I recently finished reading The Creative Habit by Twyla Tharp. Here’s the quotes I found useful.

“Creativity is a habit, and the best creativity is a result of good work habits.” (7)

“Destiny, quite often, is a determined parent.” (8)

“Whether or not God has kissed your brow, you still have to work. Without learning and preparation, you won’t know how to harness the power of that kiss.” (8)

“Nobody worked harder than Mozart. By the time he was twenty-eight years old, his hands were deformed because of all the hours he had spent practicing, performing, and gripping a quill pen to compose.” (8)

“By making the start of the sequence automatic, they replace doubt and fear with comfort and routine.” (18)

“A Manhattan writer I know never leaves his apartment without reminding himself to “come back with a face.” Whether he’s walking down the street or sitting on a park bench or riding the subway or standing on a checkout line, he looks for a compelling face and works up a rich description of it in his mind. When he has a moment, he writes it all down in his notebook.” (30)

“Solitude is an unavoidable part of creativity. Self-reliance is a happy by-product.” (31)

“Doing is better than not doing, and if you do something badly you’ll learn to do it better.” (32)

“The golfer Ben Hogan said, “Every day you don’t practice you’re one day further from being good.” If it’s something you want to do, make the time.” (32)

“Make it your priority. Work around it. Once your basic needs are taken care of, money is there to be used. What better investment than in yourself?” (32)

“Immerse yourself in the details of the work. Commit yourself to mastering every aspect. At the same time, step back to see if the work scans, if it’s intelligible to an unwashed audience. Don’t get so involved that you lose what you’re trying to say.” (41)

“Traveling the paths of greatness, even in someone else’s footprints, is a vital means to acquiring skill.” (66)

“Every young person grows up with an overwhelming sense of possibility, and how life, in some ways, is just a series of incidents in which that possibility is either enlarged or smacked out of you. How you adapt is your choice.” (77)

“Never save for two meetings what you can accomplish in one.” (84)

“There’s a difference between a work’s beginning and starting to work.” (91)

“You don’t have a really good idea until you combine two little ideas.” (97)

“Art is not about minimizing risk and delivering work that is guaranteed to please. Artists have bigger goals. If being an artist means pushing the envelope, you don’t want to stuff your material in someone else’s envelope. You don’t want to know the envelope has been invented.” (105)

“Ideas will come to you more quickly if you’ve been putting in the time at your chosen craft.” (105)

“Mark Twain said, “the man who does not read has no advantage over the man who cannot read.” (110)

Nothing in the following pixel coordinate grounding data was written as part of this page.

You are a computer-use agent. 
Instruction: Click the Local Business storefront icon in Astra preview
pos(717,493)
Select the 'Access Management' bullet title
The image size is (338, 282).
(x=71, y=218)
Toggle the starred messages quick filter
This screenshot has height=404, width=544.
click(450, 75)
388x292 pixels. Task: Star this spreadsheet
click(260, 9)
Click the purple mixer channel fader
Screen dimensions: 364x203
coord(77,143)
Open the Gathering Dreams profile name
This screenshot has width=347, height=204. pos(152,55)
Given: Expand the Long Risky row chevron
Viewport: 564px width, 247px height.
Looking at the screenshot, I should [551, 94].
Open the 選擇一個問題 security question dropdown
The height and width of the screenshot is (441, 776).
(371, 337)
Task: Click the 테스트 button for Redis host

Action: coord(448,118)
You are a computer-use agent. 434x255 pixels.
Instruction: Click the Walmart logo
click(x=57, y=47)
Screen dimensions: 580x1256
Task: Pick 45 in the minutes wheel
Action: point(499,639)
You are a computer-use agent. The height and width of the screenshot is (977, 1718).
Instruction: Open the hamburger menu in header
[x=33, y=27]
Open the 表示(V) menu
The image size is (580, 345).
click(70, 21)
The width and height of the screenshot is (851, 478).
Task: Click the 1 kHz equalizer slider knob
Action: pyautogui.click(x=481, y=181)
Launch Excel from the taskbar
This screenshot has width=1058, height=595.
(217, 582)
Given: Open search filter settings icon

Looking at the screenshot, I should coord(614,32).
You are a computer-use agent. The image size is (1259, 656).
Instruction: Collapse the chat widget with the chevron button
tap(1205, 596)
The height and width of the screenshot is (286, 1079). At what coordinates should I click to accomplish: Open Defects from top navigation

“What you are today and what you will be in five years depends on two things: the people you meet and the books you read.” (110)

“When you stimulate your body, your brain comes alive in ways you can’t simulate in a sedentary position.” (113)

“Giving yourself a handicap to overcome will force you to think in a new and slightly different way.” (114)

“A plan is like the scaffolding around a building. When you’re putting up the exterior shell, the scaffolding is vital. But once the shell is in place and you start work on the interior, the scaffolding disappears.” (119)

“In creative endeavors luck is a skill.” (120)

“The more you are in the room working, experimenting, banging away at your objective, the more luck has a chance of biting you on the nose.” (121)

“It’s vital to know the difference between good planning and too much planning.” (122)

“Give me a writer who thinks he has all the time in the world and I’ll show you a writer who never delivers.” (126)

“It’s tempting to believe that the quantity and quality of our creative productivity would increase exponentially if only we could afford everything we’ve imagined, but I’ve seen too many artists dry up the moment they had enough money in the bank.” (126)

“Obligation is not the same as commitment, and it’s certainly not an acceptable reason to stick with something that isn’t working.” (127)

“You only need one good reason to commit to an idea, not four hundred. But if you have four hundred reasons to say yes and one reason to say no, the answer is probably no.” (128)

“Obligation is a flimsy base for creativity, way down the list behind passion, courage, instinct, and the desire to do something great.” (128)

“Whom the gods wish to destroy, they give unlimited resources.” (129)

“You can’t overthink when you don’t have time to think at all.” (132)

“Too much planning implies you’ve got it all under control. That’s boring, unrealistic, and dangerous. It lulls you into a complacency that removes one of the artist’s most valuable conditions: being pissed.” (133)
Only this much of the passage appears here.